··· Material to process

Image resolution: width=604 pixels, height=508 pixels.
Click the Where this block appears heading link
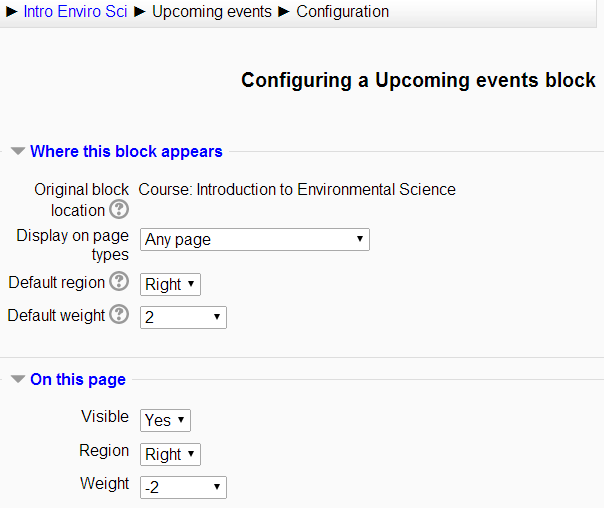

······
··· Material to process

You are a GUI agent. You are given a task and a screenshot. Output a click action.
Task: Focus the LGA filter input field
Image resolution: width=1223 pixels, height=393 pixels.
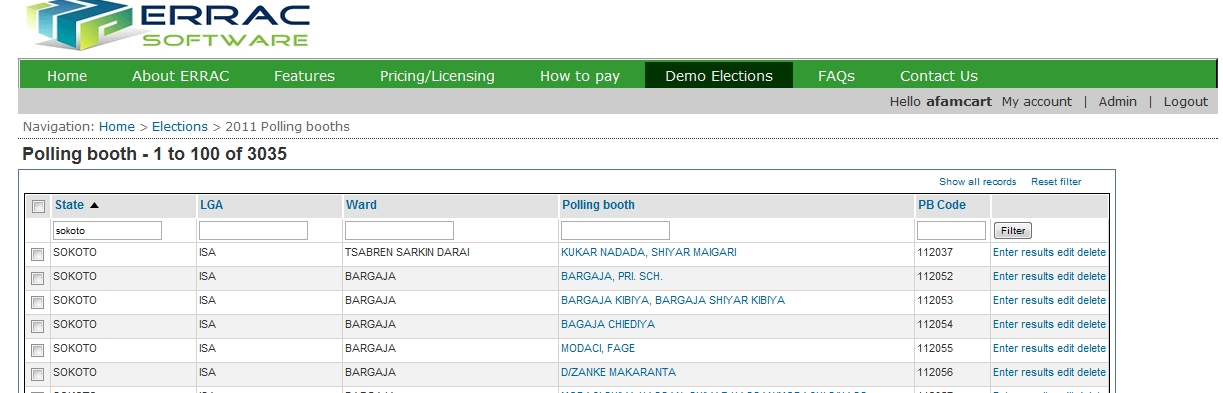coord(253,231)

······

§ **Problem details**:
Within the listing above, locate the line containing "Image resolution: width=604" and the line containing "Click the Where". Reproduce those two lines and all lines between them exactly, with nothing added.

§ **Response to this task**:
Image resolution: width=604 pixels, height=508 pixels.
Click the Where this block appears heading link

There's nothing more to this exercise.